If you mean Pomodoros, then it doesn't count - the whole idea of "Pomodoro break" is to be short and spent in such a way as to not really break you out of focus.
If you can just sit down at random times and immediately code for 20 minutes with full focus, please tell us your secret. It sounds like a superhuman skill.
I do the same thing, 30 minute stints, 3-5 minute breaks. Occasionally if I'm really rolling I'll just keep going but I generally make sure to stop for breaks.
The key is to do things that won't get you mentally distracted, has a good stopping point, and lets you mentally rest.
Good breaks:
- I walk around the building
- Watch a short comedy youtube video
- Scroll through memes/comics
- Read blog posts, usually ones that aren't too detail-oriented and with good stopping points (Coding Horror is a good example)

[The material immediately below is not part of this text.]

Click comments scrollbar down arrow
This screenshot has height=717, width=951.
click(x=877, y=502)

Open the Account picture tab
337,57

- Listen to an instrumental music song (no lyrics), close my eyes, maybe get some fresh air.
Bad breaks:
- Start a long email
- Other projects.
- Anything mentally taxing or stressful (don't pay bills on break, don't try to figure out what you'll have for dinner)

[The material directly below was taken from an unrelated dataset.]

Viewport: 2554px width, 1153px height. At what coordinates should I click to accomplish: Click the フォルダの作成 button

- Read an exciting book that you don't want to put down
Doing this helps me stay focused all day. Over an 8 hour shift I take breaks for approx 48-80 minutes (plus lunch), so at most a little over an hour is wasted--versus burning out after just a few hours, writing bad code that I then spend the next day cleaning up.

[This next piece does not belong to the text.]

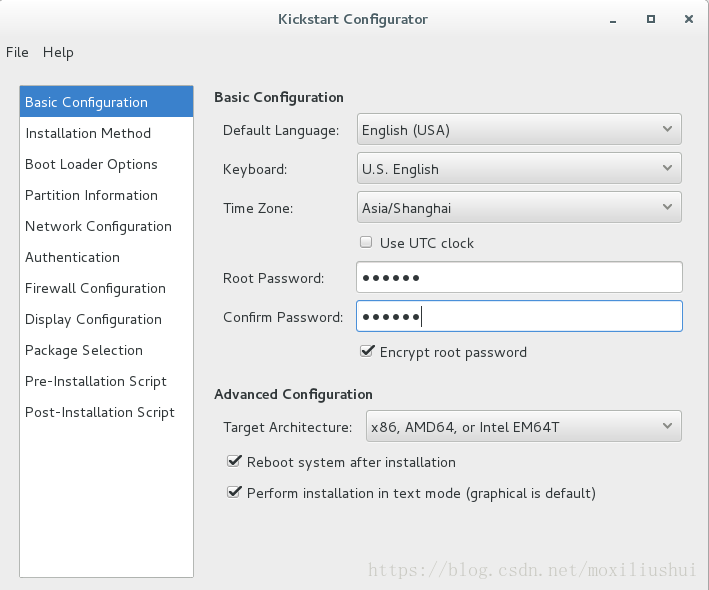Focus the Confirm Password field
This screenshot has width=709, height=590.
[519, 316]
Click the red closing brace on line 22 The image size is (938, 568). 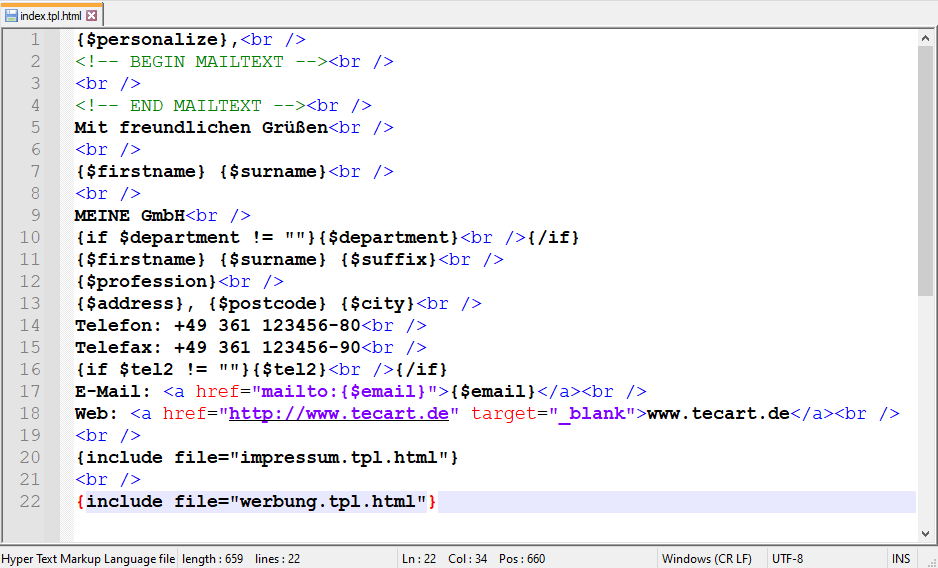click(432, 502)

This further translates into me being able to work some more on some side projects when I get home without getting burnt out--and not always programming, but other mental work like writing, art, meal planning, etc.
I'd question how effective a 15-minute fitness session is; it usually takes me that long to get really warmed up, not to mention the time it takes to get cleaned up after I'm done.
As I am a fan of the lazy programmer theory, we should be encouraging people to be lazy now, so that the biochemical effects of physical activity may be effortlessly emulated by a brilliant technical workaround later. The more smart people we have working on exercise-free health, the better.
Your selfish act of keeping your own body healthy with literally dozens of minutes of pointless kilocalorie-burning and wasted watts every week is a Nash equilibrium choice. Think of all the benefits to society that could be realized if no one ever needed to exercise to stay healthy. But if you're healthy now, you have no particular incentive to cheat death. You're taking brains out of that innovation lottery.
Come on, people. We can automate people out of their paying jobs, but can't automate exercise out of existence?!
Perhaps there is a sort of cognitive dissonance in play. People who have remained healthy their entire lives by disciplined application of exercise would undoubtedly feel betrayed and devalued when people can achieve the same results with drugs and implants.
/s
Programming and doing exercise are not entirely rivalrous tasks, but I can get a lot done in 3 hours if I am completely focused and entirely uninterrupted (even from self-sourced interruptions).
It really depends on who you ask. Some people may prioritize being the best programmer they can be over being healthy, but it's undeniable the connection between healthy body and a healthy mind.
That said, I'm not saying one should not have a healthy lifestyle. Sure, encourage more physical activity. But for the love of Great Maker, do not break up the time kids spend on intellectual tasks or hobbies into small chunks. You can do fitness rituals in 15-minutes stretches, but you can't do anything that requires any kind of creativity or focus in that time.